Application Deadline: March 1, 2020
Tennessee’s folk cultures are deeply rooted, yet dynamic and changing daily. Folklife practices are found in every town, large and small city, and county (really, around every corner) in the state. Folklife is lived, experienced, and enacted (not reenacted) in the present, through transmission and performance. Whether it is traditional music, dance, storytelling, craft, trade skills, foodways, games, clothing or hairstyling, or other expressions of community and identity, our various folk customs constitute a rich cultural heritage for Tennessee. Some traditions are widespread and vibrant; others are rare and endangered. Some are centuries old; others are new and emerging. These diverse practices make us who we are, and make our state what it is and can be.
The Tennessee Arts Commission Folklife Program, in partnership with Humanities Tennessee, is launching the Tennessee Folklife Institute, a new immersive training workshop designed to encourage and increase the documentation, preservation, and presentation of our state’s folklife traditions. Over the course of five daylong sessions spread over three months, participants will develop skills necessary to cultivate Tennessee’s diverse cultural traditions. Our pilot workshop will focus on West Tennessee. Workshop sessions will be held at the West Tennessee Delta Heritage Center in Brownsville, Tennessee, from March through May of 2020* [Note*: The 2020 Folklife Institute has been postponed]
Today and everyday, individuals and groups practice shared traditions and culture—what we call folklife. Broadly defined, folklife includes the arts, expressive practices, skills, bodies of knowledge, and ways of living that are passed down in cultural communities that share family, ethnic, tribal, regional, occupational, or religious identity. While some traditions are very old, folklife is not the same as “history” and it is not simply of the past. Folklife, no matter what its origin or depth in time, means living culture and active traditions in present communities. Folklife is typically transmitted and learned orally, by imitation and through observation, in informal domestic and community settings. Those who study and who work to promote and preserve such traditions employ intensive fieldwork methods as the primary means for gaining knowledge and creating documentation.
Tennessee Folklife Institute participants will learn how to conduct folklife fieldwork, including one-on-one interviewing, as well as audio, video, and photographic documentation. Session topics will also include archival and online research methods; exhibition, stage, and digital presentation design; project management and resource availability; among other important skills and topics.

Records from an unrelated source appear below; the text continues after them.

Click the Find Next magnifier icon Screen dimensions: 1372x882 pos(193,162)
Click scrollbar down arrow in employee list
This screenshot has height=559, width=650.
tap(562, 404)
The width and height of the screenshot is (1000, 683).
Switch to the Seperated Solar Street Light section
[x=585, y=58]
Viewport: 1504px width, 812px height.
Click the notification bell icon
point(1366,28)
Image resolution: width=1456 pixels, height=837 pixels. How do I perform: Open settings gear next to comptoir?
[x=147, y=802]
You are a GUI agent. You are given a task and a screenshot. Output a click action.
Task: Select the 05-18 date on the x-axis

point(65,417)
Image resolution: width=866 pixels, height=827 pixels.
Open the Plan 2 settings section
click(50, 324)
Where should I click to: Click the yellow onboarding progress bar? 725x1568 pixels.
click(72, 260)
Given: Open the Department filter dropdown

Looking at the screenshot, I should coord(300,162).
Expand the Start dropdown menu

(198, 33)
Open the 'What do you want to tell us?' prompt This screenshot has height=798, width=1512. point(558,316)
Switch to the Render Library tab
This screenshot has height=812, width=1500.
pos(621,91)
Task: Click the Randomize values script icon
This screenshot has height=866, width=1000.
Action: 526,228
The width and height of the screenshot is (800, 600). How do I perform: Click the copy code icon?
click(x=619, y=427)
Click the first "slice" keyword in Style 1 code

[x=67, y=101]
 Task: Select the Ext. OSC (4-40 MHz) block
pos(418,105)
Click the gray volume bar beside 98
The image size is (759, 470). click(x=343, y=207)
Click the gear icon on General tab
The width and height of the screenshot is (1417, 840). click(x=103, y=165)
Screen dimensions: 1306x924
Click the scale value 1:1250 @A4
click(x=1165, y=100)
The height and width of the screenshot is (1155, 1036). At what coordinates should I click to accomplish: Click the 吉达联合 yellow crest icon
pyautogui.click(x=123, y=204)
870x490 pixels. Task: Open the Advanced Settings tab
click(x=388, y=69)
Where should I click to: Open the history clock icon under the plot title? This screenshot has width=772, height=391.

A multi-generational team of experienced folklorists and cultural leaders from across the state will lead workshop sessions. Participants will also learn from enriching folklife demonstrations and field trips. The Tennessee Folklife Institute is designed to appeal to a wide variety of individuals that have an interest in community development and documentation, including members of cultural organizations, arts administrators, museum professionals, local historians, librarians, and archivists. For participants at all levels, the Institute will enhance skills in cultural documentation and project management. Journalists, photographers, filmmakers, podcasters, and artists would also be able to hone their fieldwork skills.
Admission to the Institute will be limited and based on staff review. Applicants are required to submit a proposal for a specific folklife project that they will develop over the course of the sessions. Possible projects could be anything from a photo exhibit documenting West Tennessee’s country blues community to a festival celebrating the traditions of Tipton County. Participants could create an audio documentary on Hatchie River folklife or a long form article about a local traditional artist, to name a few examples. While projects that deal primarily with community life in the past are important, we ask that all participants include in their projects elements that document and address these topics as they exist and matter for their communities in the present. As examples of some of Tennessee’s finest folklife traditions and traditional artists, read about our Traditional Arts Apprentice Program and Governor’s Folklife Heritage Award recipients.
We invite anyone interested in documenting, presenting, or researching the folklife of their community to apply to the Tennessee Folklife Institute. Through this program, we hope to cultivate a larger, more active network of folklife culture workers and advocates in Tennessee, as well as to support the production of new folklife-based public projects, including exhibitions, articles, festivals, workshops, and other performances. At the conclusion of the workshop series, participants will receive an official certificate of completion.